• PROBLEM TO SOLVE: Count the lines in the items below that contain the word "Open". Reply with the number alone.

··· THE INPUT ···

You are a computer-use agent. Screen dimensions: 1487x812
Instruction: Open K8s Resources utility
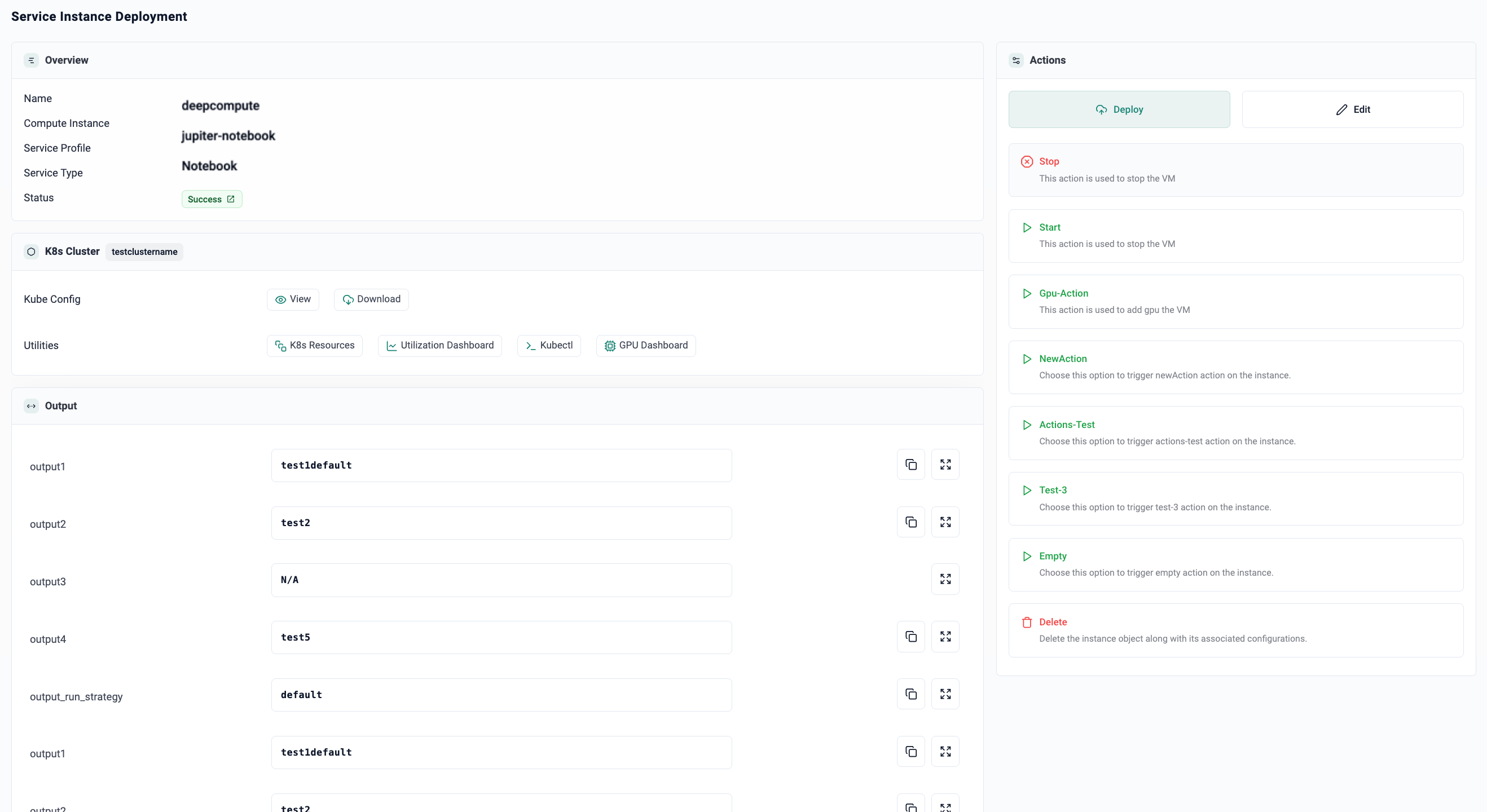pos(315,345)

···
··· THE INPUT ···

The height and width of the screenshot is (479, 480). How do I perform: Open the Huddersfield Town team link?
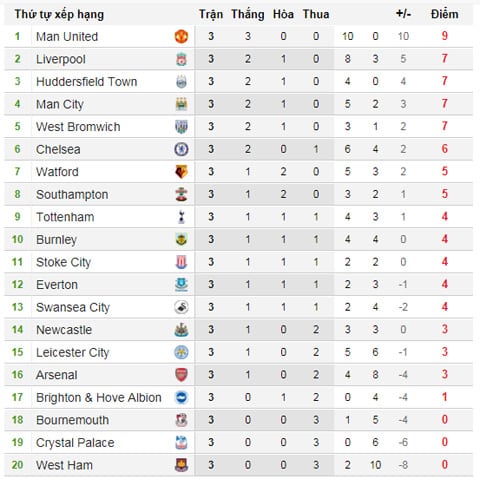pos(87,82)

···

• FULL ANSWER: 2